#### Exercise:
Please write out the data below from the line containing "1170x656 pixels." through the line containing "click(x=296, y=108)", inclusive, with no changes.
Begin Information supplied
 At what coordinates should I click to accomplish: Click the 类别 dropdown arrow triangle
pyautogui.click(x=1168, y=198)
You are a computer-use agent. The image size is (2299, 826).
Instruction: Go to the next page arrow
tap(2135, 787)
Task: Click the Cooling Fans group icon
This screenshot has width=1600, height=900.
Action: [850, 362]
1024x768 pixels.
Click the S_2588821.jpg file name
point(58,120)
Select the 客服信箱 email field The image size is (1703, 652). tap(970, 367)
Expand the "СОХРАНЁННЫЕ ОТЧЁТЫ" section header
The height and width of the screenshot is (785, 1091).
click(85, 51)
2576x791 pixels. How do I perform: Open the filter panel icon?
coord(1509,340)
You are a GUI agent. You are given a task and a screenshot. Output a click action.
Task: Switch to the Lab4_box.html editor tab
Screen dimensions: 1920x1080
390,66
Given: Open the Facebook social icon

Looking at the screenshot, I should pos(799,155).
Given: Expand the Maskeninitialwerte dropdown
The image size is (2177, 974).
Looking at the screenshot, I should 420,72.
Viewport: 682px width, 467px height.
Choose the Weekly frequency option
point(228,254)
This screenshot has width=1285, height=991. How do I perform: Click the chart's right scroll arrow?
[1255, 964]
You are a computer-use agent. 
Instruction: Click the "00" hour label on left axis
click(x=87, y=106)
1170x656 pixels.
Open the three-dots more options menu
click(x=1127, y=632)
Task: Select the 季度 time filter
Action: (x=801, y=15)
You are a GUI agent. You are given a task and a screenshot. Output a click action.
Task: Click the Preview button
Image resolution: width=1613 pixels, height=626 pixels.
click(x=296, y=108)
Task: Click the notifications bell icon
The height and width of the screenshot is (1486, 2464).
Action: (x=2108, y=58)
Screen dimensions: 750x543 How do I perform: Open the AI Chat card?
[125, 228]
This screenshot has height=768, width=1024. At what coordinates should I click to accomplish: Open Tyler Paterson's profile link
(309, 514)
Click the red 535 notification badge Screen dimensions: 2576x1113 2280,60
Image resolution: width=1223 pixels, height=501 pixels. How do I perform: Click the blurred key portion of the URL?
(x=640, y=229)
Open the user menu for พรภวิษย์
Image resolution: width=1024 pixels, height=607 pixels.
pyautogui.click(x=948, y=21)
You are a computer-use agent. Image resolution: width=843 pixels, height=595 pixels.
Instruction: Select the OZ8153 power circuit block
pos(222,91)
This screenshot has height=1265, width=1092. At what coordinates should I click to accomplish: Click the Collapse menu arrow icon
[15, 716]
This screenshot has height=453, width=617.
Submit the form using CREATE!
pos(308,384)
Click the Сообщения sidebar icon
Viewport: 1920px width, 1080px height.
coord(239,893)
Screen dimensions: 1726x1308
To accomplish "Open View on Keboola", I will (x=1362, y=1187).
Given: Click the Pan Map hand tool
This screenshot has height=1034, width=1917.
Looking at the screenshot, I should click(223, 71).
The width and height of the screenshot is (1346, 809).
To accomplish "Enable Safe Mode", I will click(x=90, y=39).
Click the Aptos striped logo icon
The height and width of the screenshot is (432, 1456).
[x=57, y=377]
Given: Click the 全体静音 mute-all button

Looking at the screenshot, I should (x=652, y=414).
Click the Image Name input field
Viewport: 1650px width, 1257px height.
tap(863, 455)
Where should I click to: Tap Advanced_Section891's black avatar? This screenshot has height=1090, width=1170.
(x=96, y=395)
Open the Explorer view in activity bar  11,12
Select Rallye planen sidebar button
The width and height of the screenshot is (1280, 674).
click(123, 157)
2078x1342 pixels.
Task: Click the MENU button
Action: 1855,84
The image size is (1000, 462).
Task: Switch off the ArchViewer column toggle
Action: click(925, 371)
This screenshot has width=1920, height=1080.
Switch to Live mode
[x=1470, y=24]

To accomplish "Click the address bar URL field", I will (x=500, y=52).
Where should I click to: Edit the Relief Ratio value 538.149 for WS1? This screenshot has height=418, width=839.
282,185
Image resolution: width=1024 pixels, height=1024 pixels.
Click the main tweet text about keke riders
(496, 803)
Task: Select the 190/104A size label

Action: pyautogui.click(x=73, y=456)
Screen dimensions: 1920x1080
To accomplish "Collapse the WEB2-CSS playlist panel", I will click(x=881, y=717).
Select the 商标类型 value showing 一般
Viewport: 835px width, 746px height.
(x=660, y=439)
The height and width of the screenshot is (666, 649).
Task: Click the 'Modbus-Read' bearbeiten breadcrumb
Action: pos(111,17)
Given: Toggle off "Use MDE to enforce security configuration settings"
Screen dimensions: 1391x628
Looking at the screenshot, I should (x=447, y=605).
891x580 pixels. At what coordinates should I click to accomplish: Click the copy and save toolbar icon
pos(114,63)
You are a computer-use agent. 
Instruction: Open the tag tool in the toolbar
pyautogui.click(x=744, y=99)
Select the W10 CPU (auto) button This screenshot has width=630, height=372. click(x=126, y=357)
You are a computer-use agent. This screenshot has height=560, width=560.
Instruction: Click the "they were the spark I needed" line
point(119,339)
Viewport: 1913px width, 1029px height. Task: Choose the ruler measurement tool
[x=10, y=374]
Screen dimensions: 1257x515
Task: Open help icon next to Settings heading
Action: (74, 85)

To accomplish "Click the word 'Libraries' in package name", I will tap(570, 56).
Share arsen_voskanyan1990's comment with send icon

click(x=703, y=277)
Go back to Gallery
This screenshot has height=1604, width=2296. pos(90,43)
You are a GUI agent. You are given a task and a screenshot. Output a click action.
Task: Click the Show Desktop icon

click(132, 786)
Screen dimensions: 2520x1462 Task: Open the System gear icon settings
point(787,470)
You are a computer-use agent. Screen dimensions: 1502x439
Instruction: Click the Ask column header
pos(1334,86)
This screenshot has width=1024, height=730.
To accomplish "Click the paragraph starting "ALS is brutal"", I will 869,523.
End Information supplied
#### Result:
1170x656 pixels.
Open the three-dots more options menu
click(x=1127, y=632)
Task: Select the 季度 time filter
Action: (x=801, y=15)
You are a GUI agent. You are given a task and a screenshot. Output a click action.
Task: Click the Preview button
Image resolution: width=1613 pixels, height=626 pixels.
click(x=296, y=108)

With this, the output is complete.